What to do.
In the material below, how many lines contain the string "YouTube"? Reply with the number only.

Data records.
----

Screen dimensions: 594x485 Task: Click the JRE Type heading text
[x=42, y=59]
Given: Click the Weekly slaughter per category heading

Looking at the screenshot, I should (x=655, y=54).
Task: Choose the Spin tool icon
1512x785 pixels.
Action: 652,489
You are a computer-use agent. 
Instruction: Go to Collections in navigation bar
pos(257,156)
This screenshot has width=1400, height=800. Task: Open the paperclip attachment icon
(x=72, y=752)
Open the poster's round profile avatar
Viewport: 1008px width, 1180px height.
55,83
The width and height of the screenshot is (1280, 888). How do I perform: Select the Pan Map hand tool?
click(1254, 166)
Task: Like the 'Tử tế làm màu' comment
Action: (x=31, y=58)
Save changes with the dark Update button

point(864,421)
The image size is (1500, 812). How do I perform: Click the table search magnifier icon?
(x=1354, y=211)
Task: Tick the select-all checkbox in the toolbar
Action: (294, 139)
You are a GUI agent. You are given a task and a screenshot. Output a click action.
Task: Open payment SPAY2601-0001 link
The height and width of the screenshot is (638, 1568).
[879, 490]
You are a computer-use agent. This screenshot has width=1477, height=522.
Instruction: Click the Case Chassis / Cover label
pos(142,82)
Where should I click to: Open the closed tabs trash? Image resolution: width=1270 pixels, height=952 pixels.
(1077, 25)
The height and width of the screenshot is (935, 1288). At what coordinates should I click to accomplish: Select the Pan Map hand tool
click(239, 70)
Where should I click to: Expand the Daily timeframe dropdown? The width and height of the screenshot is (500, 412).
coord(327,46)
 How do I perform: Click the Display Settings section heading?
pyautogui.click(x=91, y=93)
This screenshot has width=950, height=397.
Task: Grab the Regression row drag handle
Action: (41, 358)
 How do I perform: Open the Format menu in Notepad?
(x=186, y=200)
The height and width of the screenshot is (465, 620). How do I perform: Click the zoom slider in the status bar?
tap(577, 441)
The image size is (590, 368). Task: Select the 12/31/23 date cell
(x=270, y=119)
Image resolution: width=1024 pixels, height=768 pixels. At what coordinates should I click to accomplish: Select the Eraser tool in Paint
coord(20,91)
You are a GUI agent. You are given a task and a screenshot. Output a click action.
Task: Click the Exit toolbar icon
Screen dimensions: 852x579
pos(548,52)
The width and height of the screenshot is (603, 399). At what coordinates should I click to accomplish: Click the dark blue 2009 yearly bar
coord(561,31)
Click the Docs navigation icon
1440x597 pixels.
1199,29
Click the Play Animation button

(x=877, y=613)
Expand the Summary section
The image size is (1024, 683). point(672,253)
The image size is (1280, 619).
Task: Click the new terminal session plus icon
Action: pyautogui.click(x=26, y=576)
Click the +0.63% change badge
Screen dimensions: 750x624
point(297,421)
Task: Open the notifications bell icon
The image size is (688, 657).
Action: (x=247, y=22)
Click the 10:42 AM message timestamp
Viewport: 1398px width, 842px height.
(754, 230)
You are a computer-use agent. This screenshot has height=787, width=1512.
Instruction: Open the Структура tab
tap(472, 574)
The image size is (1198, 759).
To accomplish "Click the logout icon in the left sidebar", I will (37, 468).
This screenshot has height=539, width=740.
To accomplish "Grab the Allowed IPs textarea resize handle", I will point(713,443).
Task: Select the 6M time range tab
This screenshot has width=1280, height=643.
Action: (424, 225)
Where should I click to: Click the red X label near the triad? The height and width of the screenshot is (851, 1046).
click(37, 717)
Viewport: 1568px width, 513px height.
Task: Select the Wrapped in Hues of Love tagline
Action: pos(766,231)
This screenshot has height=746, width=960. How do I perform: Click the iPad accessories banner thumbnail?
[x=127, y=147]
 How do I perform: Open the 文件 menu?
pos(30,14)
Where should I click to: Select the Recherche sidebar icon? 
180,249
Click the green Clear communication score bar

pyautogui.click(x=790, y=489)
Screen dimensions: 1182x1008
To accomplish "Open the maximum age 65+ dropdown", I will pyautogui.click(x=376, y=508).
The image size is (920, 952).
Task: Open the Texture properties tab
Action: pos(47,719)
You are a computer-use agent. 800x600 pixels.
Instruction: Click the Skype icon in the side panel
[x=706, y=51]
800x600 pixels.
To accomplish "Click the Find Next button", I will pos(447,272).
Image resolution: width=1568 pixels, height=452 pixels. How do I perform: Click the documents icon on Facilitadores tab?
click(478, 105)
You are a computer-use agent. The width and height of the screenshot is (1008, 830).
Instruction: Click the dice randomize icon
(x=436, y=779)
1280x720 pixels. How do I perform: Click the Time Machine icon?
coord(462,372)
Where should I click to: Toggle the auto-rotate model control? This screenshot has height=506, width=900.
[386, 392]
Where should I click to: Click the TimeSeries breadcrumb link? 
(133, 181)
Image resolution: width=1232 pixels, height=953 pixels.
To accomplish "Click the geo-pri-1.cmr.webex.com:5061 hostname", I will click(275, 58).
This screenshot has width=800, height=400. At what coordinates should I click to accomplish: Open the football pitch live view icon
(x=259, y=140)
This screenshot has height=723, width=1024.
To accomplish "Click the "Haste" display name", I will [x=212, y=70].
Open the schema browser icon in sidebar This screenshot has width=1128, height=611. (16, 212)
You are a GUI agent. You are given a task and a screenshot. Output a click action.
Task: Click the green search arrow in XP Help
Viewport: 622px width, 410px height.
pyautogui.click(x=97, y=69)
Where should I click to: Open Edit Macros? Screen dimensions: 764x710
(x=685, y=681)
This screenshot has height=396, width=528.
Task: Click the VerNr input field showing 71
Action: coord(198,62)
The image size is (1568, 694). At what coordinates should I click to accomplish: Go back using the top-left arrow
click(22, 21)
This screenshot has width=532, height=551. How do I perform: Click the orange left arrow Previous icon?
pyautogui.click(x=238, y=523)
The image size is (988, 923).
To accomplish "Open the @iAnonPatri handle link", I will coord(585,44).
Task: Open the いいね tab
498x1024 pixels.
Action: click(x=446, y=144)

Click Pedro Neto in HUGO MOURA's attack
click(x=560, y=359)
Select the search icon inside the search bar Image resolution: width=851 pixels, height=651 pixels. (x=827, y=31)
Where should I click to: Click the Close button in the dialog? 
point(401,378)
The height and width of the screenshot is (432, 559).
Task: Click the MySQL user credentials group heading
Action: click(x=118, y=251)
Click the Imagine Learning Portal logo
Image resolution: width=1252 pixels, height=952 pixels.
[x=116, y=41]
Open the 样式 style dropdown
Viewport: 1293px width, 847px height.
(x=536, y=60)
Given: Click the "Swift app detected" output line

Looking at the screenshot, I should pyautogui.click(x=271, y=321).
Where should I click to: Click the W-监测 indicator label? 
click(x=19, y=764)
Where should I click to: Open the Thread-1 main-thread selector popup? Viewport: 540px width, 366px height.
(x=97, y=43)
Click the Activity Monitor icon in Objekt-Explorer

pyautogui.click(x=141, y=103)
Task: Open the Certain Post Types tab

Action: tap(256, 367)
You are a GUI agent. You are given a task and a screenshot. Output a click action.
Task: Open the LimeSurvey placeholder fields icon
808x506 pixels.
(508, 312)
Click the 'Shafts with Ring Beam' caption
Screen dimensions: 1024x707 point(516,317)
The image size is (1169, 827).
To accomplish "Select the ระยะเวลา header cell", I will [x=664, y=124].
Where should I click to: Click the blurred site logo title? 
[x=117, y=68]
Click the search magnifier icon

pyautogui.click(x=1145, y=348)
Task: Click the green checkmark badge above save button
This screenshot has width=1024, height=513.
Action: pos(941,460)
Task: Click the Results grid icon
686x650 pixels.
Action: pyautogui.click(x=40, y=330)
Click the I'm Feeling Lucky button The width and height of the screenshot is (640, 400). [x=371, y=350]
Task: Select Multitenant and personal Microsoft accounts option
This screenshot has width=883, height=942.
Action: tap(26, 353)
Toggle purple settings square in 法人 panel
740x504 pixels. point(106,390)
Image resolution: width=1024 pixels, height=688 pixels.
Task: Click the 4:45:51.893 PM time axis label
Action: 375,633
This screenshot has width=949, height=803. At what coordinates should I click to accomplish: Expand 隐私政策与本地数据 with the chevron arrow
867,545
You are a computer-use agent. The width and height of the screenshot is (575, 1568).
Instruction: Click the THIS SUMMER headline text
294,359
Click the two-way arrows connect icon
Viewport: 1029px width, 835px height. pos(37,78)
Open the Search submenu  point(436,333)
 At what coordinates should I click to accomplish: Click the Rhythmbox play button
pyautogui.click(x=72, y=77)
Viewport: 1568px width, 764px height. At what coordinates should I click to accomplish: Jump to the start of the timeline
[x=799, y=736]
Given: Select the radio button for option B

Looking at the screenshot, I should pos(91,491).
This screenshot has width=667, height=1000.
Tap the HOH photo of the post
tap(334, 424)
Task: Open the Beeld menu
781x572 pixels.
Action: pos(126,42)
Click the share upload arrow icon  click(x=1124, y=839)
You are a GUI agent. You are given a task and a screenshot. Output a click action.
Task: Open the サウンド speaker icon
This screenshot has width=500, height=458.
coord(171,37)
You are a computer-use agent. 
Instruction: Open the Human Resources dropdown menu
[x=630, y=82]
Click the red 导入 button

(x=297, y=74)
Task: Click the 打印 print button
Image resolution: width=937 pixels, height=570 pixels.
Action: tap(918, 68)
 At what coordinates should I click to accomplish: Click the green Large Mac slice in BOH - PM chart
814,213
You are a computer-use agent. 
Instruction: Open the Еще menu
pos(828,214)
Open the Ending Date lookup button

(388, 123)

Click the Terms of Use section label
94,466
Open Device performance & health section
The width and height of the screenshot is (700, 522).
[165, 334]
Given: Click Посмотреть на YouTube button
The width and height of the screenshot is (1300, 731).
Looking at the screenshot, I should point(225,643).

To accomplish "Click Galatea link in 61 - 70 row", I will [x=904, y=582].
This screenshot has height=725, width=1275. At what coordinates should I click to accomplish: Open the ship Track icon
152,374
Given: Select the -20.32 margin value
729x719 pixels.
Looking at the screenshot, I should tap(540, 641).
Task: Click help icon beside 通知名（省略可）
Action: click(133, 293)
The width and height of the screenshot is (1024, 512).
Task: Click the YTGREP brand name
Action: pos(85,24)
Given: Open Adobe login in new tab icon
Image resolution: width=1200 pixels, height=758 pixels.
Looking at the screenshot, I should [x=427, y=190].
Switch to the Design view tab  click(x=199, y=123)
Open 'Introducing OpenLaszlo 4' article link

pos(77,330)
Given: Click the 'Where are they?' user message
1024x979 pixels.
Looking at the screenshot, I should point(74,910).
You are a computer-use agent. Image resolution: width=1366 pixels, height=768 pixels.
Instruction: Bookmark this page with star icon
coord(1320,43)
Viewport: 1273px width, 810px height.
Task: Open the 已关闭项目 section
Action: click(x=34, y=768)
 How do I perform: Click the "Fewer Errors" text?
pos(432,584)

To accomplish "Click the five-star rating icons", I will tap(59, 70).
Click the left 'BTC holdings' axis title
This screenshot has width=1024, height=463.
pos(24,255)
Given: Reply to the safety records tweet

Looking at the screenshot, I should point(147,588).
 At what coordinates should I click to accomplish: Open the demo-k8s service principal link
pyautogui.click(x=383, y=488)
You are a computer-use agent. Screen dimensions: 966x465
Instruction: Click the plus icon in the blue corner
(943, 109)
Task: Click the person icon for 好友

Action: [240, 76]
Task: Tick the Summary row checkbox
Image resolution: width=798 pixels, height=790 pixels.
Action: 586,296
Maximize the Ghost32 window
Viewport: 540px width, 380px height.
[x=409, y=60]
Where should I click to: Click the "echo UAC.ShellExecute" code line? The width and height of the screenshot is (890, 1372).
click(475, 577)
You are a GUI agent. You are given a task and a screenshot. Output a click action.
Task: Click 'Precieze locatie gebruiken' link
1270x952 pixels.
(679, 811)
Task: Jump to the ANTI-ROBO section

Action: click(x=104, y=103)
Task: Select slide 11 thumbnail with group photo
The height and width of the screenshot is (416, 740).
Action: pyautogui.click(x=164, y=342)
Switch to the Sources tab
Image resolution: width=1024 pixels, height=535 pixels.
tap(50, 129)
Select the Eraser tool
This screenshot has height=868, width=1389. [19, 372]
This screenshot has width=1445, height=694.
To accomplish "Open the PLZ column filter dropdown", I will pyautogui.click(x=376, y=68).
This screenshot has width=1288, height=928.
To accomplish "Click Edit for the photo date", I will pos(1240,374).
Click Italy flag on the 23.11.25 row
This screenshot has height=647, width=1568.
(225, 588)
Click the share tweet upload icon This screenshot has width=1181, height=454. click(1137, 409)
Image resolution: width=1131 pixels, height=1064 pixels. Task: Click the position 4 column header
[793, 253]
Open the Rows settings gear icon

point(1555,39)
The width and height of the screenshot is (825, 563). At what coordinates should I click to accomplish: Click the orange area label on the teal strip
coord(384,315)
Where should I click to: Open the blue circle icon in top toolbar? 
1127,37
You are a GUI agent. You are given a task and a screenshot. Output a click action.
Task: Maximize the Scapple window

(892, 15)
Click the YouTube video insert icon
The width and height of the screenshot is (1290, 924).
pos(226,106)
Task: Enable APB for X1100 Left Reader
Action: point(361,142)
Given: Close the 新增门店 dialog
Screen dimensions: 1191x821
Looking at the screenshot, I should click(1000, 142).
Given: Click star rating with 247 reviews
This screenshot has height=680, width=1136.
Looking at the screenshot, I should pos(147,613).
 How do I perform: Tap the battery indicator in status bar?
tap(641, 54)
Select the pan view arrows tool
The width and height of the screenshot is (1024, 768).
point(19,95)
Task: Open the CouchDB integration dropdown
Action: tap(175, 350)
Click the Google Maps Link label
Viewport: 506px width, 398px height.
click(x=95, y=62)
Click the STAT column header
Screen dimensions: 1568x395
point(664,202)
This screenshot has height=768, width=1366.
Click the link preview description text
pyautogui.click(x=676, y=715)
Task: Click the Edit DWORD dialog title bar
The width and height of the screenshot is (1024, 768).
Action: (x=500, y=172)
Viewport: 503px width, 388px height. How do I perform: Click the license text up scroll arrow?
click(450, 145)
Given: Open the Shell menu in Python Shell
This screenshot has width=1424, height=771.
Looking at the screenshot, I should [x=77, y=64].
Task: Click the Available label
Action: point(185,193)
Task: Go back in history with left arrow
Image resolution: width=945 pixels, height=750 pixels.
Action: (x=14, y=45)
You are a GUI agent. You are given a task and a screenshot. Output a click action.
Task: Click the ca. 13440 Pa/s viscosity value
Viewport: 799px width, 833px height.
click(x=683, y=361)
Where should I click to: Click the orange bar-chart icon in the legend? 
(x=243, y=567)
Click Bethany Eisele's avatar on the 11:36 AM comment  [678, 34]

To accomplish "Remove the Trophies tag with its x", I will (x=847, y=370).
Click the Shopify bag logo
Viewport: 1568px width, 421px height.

----

Reply.
2